> _WHAT TO PRODUCE_: From the line with "Select Add items to an auction" to the line with "Task: Select SAKARYA", retype every line exactly, including those two, and leave out the rest of the data below.

*** PROVIDED ENTRIES ***

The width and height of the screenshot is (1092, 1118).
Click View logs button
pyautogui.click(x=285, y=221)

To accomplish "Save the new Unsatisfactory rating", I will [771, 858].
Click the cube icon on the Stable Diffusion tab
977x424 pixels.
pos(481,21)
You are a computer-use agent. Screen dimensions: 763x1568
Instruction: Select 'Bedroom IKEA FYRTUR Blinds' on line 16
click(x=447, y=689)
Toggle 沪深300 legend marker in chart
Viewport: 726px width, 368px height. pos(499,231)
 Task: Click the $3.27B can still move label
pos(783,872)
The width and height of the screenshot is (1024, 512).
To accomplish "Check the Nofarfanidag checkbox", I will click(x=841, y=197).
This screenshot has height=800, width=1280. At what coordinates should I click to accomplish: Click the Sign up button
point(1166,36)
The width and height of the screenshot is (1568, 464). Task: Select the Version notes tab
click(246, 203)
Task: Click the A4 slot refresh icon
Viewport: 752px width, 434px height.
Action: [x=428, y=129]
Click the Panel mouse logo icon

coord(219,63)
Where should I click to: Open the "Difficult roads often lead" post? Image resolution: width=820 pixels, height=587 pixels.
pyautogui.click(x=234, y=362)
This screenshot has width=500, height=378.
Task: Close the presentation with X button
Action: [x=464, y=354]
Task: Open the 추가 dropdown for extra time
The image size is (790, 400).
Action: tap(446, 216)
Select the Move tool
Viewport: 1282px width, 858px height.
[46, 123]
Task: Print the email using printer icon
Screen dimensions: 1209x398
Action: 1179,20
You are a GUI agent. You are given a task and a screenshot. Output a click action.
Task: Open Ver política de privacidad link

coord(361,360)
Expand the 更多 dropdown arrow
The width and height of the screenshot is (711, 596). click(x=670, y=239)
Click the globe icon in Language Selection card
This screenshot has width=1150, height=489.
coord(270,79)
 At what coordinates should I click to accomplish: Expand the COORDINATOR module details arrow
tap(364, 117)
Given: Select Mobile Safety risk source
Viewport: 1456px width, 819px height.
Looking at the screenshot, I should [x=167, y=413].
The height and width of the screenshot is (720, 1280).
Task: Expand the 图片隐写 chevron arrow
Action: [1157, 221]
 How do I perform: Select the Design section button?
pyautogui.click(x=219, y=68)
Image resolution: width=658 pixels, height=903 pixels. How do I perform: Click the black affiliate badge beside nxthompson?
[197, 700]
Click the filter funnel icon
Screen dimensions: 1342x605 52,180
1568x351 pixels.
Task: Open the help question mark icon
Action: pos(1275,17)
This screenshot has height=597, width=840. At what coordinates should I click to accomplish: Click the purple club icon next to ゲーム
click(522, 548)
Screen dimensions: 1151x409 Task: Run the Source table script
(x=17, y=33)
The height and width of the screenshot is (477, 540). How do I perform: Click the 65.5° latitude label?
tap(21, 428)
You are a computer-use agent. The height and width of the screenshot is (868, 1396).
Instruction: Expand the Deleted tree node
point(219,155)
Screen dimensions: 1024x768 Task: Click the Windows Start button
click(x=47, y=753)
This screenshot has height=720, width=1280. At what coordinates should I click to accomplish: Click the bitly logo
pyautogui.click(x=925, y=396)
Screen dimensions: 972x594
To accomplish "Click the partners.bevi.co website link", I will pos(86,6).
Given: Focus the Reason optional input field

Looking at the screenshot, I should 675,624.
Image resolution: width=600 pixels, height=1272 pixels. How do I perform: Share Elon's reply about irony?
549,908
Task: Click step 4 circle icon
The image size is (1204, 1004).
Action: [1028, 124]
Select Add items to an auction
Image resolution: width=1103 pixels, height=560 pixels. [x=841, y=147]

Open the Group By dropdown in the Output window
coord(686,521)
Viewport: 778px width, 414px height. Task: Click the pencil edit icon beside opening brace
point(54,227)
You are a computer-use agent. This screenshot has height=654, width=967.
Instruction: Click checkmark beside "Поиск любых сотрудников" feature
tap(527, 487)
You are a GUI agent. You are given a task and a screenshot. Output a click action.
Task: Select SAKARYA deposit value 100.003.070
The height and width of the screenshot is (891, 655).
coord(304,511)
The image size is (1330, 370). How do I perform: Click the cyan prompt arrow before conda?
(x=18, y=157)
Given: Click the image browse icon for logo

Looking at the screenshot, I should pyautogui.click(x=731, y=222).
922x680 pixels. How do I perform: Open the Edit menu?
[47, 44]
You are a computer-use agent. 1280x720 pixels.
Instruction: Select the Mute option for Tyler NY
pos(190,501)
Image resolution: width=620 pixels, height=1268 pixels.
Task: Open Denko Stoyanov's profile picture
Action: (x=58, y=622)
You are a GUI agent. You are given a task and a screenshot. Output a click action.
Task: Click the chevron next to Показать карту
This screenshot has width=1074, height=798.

*** End of PROVIDED ENTRIES ***

> _ANSWER FOR THE TASK_:
Select Add items to an auction
Image resolution: width=1103 pixels, height=560 pixels. [x=841, y=147]

Open the Group By dropdown in the Output window
coord(686,521)
Viewport: 778px width, 414px height. Task: Click the pencil edit icon beside opening brace
point(54,227)
You are a computer-use agent. This screenshot has height=654, width=967.
Instruction: Click checkmark beside "Поиск любых сотрудников" feature
tap(527, 487)
You are a GUI agent. You are given a task and a screenshot. Output a click action.
Task: Select SAKARYA deposit value 100.003.070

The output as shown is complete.